Старший лейтенант Медушевский посмотрел в лицо парню в черной футболке и коротких спортивных шортах. Он увидел ужас в его глазах и почувствовал гордость. Вовсе не по причине задержания подозреваемого. Его гордость была связана с тем, что человек, которого он подозревал, настолько очевидно его боялся. Старший лейтенант, как опытный милиционер, был уверен в том, что боятся только виновные. Если кто-то невиновен, так чего ему бояться. Каждый день по пути на работу и с работы он встречал сотни невиновных людей, которые ему улыбались, здоровались и ничуть его не боялись.

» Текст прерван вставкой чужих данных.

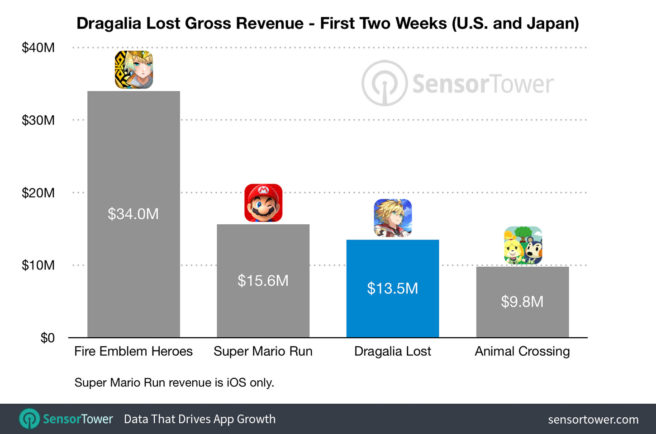Click the iOS only footnote text
The image size is (656, 434).
[x=172, y=382]
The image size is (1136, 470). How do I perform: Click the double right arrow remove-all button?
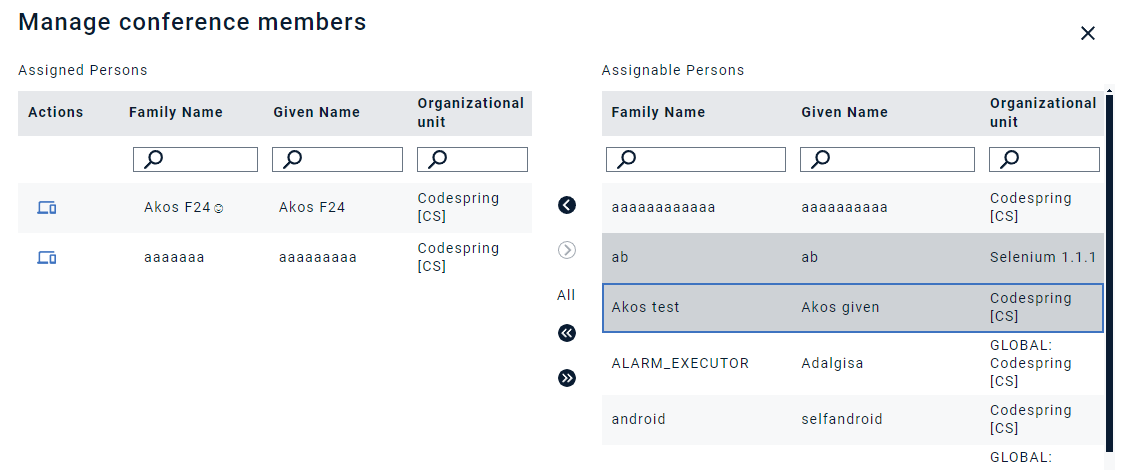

А этот тип, как только его увидел, решил дать деру. И если бы не Конярек и еще один его человек, младший сержант Мжиглод, тот не лежал бы сейчас здесь на земле.
Оба его подчиненных выполнили приказ и быстро перевернули задержанного на живот. Мжиглод сел ему на ноги, а Конярек стал на колени у головы задержанного, сунул ее между своими коленями и придавил обе руки, пальцы которых были сцеплены на затылке в замок. На всякий случай, чтобы не вырвался.
Оба знали свое дело и уже неоднократно участвовали в предварительном допросе, который проводил старший лейтенант. Они только должны были держать, остальное делал начальник.
Сейчас Медушевский спокойно подошел к лежавшему на земле парню и взял у Конярека белую дубинку. Он осмотрелся вокруг, чтобы убедиться, что случайные люди не наблюдают за его работой. Но рядом никого не было. Впрочем, кто здесь должен быть, в этих кустах? Именно здесь они нашли этого парня с бритой головой. Как только старший лейтенант увидел его, появилась уверенность, что с ним что-то не так. Во-первых, кто ходит с бритой головой? Только преступники, мысленно ответил на свой вопрос Медушевский. Во-вторых, какой нормальный человек будет лежать на траве с окровавленной рукой. В-третьих, если кого-то подобного нашли и завели с ним разговор, он должен спокойно отвечать на вопросы, а не убегать. А этот вместо того, чтобы поговорить, стал убегать. Вывод напрашивается сам собой: у него бритая голова, окровавленная рука, и в придачу ко всему он убегал, а это значит, что он преступник.